A lot of people get into panic mode when they get fever or any other health issue, whether minor or major. The first thing that most people do is self-medicate themselves. All of us have a first aid or medicine box at home that contains over-the-counter medicines for pain, fever, cold, etc. If you are someone who pops a pill immediately, you must read the recent guidelines by ICMR for low-grade fever.
For the uninitiated, low-grade fever is when your body temperature is between 100.4 and 102.2 degrees. Antibiotics are prescribed to fight bacterial infections and one should do a proper course of 3, 5 or 7 days. The Indian Council of Medical Research has warned against the use of antibiotics for viral bronchitis and low-grade fever. They have also advised doctors to prescribe the dosage as per the condition. For example, a five-day course for community-acquired pneumonia, five-day course for infections and seven-day course for hospital-acquired pneumonia.
The advisory reads, “A clinical diagnosis most often helps us predict causative pathogens fitting into a clinical syndrome which would tailor the correct antibiotic rather than blindly relying on fever, procalcitonin levels, WBC counts, cultures or radiology to make a diagnosis of infection.”.
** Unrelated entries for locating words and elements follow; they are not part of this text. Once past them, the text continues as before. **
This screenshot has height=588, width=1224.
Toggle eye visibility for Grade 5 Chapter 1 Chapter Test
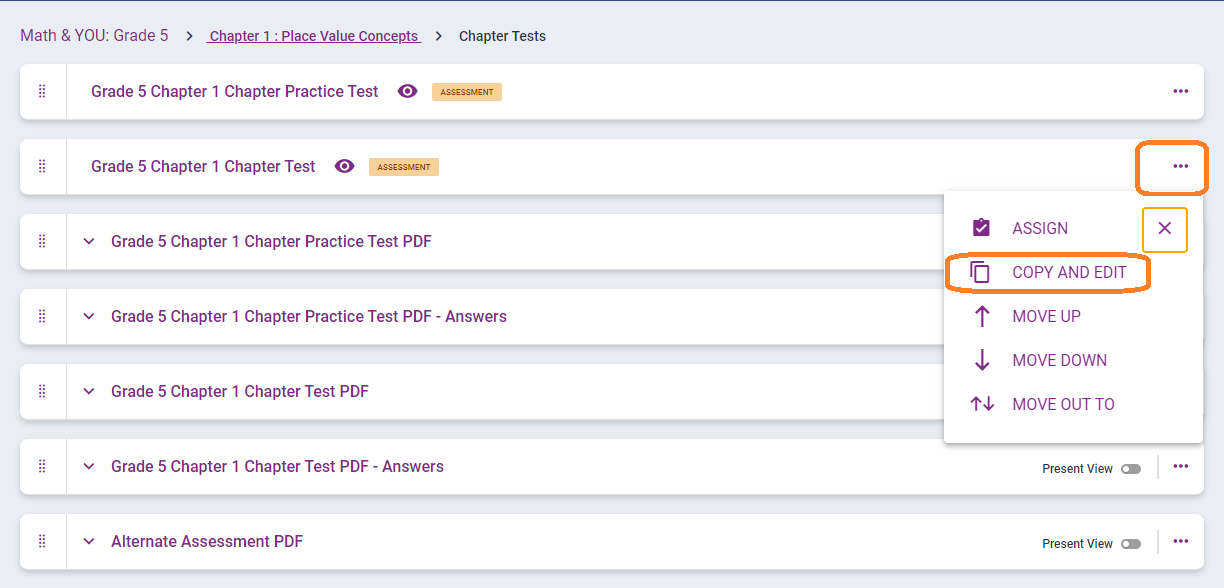coord(345,166)
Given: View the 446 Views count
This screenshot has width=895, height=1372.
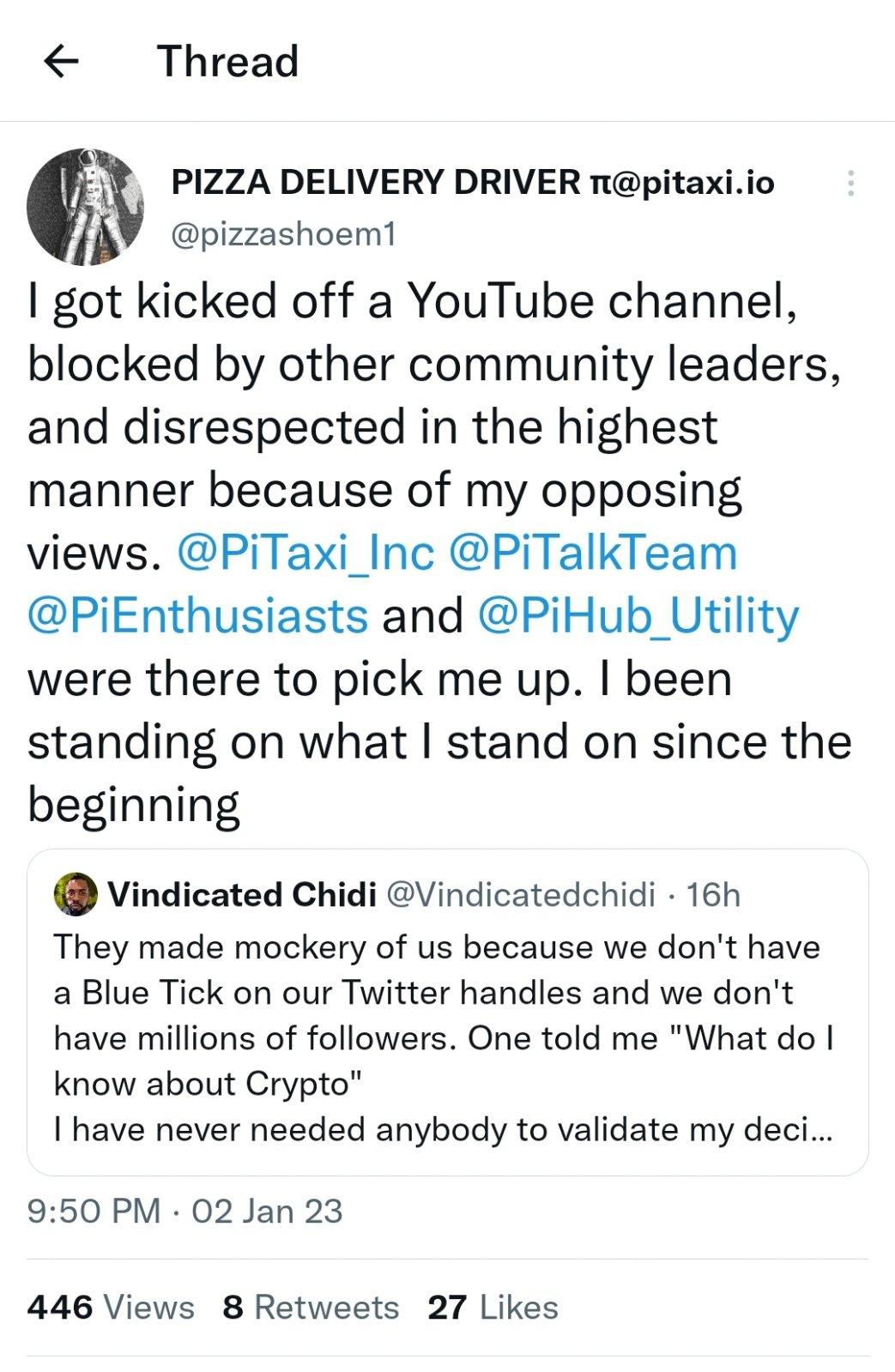Looking at the screenshot, I should (111, 1307).
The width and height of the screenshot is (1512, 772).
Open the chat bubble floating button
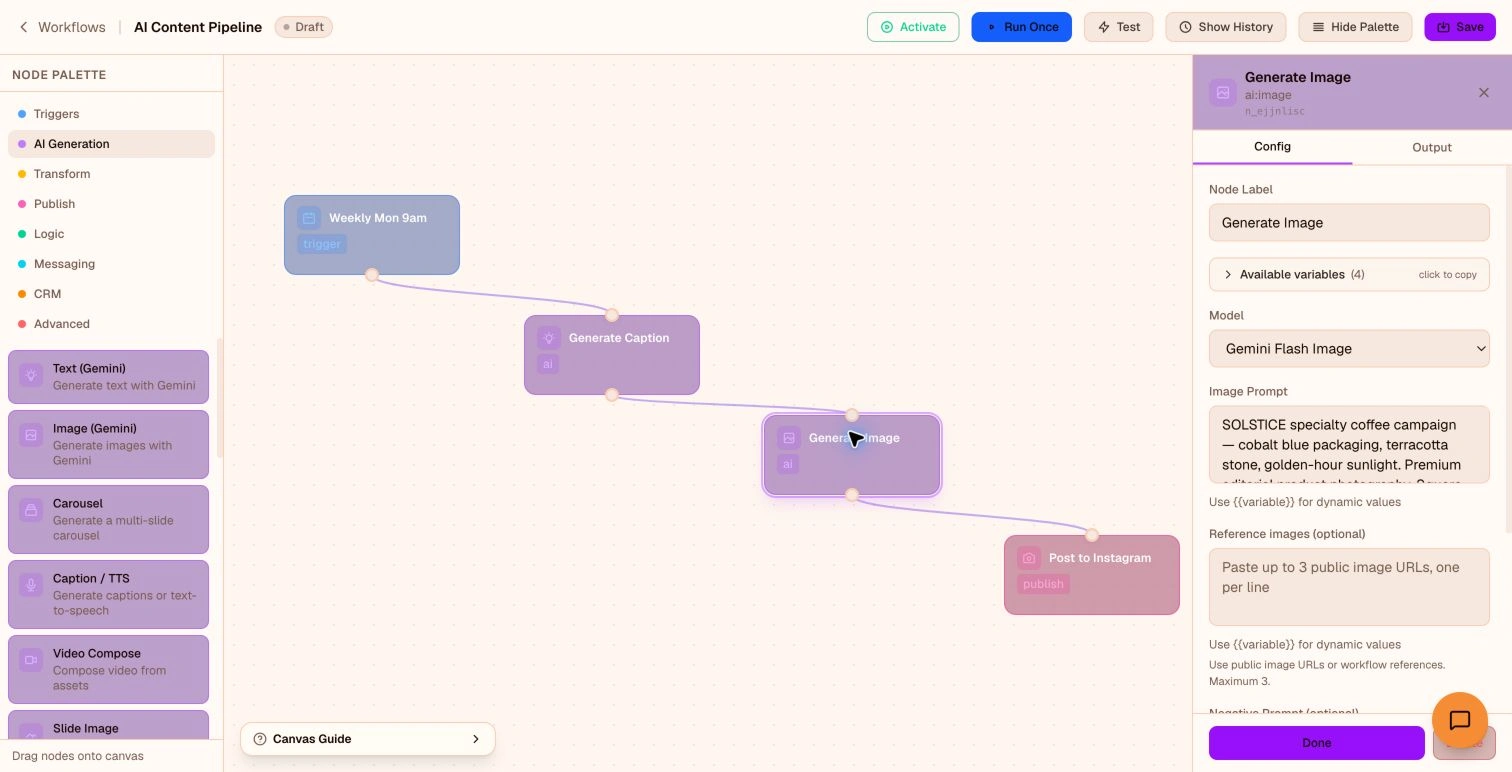pyautogui.click(x=1460, y=720)
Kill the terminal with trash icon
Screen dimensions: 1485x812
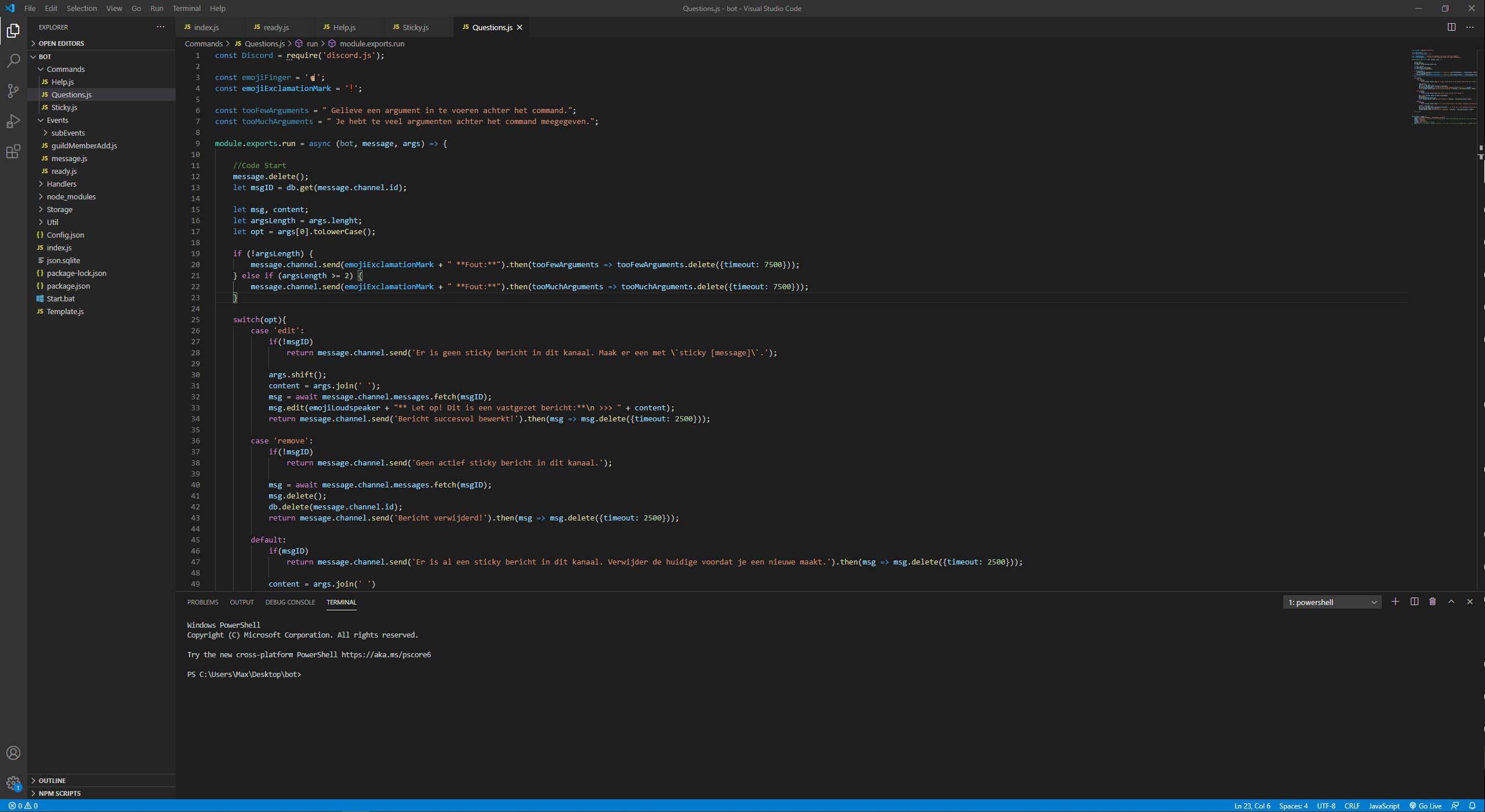click(x=1432, y=602)
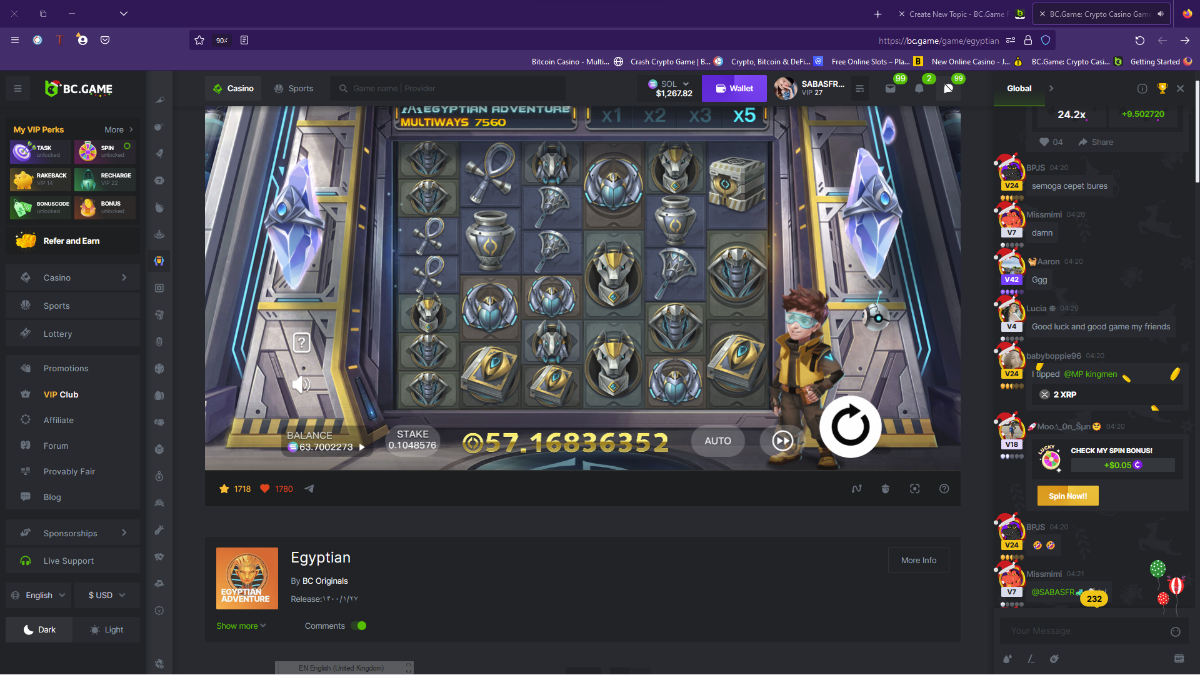Open the game help question mark box

coord(301,343)
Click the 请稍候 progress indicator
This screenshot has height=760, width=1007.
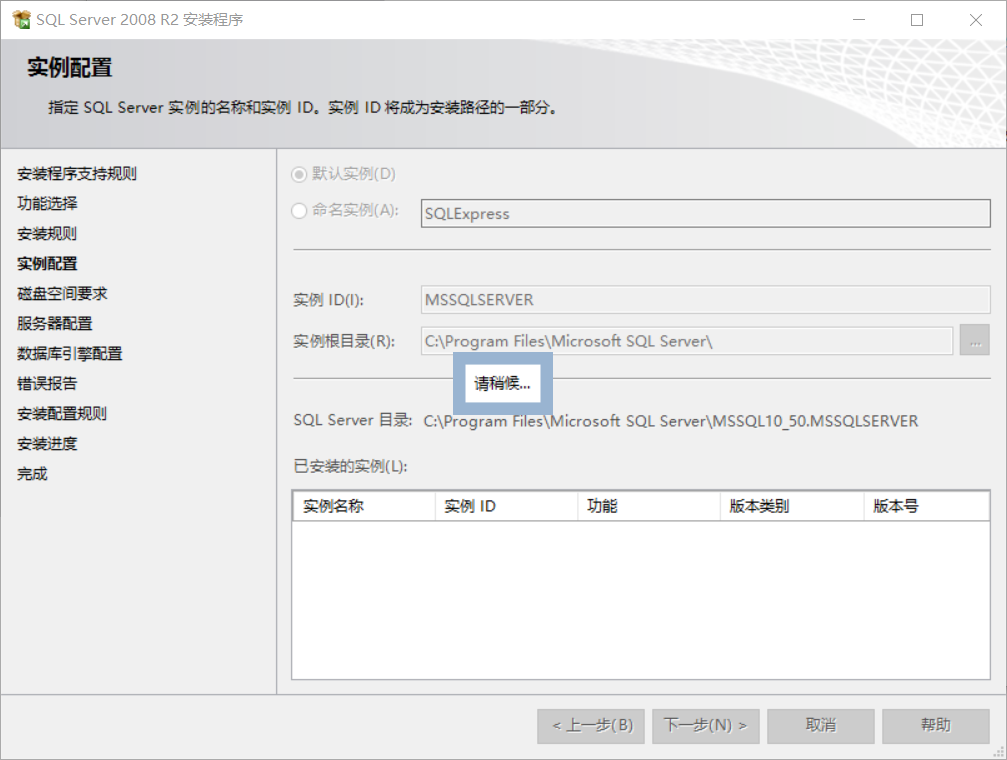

The guideline also mentions limiting empiric antibiotic therapy(antibiotics course started within 24 hours of experiencing symptoms) to critically ill patients only including patients of serious pneumonia, sepsis and septic shock.
What led to these guidelines?
ICMR conducted a survey and found that a large part of patients of septicemia and pneumonia do not benefit with an antibiotic named ‘carbapenem’ as they have become immune to this drug. This has made the treatment difficult with the approved set of medicines. There is a list of such antibiotics that no longer seem effective including Imipenem.
The research team have noted a gradual decline in the effectiveness owing to the increased antimicrobial resistance in people who took antibiotics over time for low-grade issues such as fever. It has become difficult to treat infections that can only be treated with a specific drug but have become resistant to these drugs.
Considering the findings into account, ICMR has advised doctors to prevent prescribing antibiotics for minor cases such as low-grade fever. This prevents the person from developing resistance and getting treated in the future.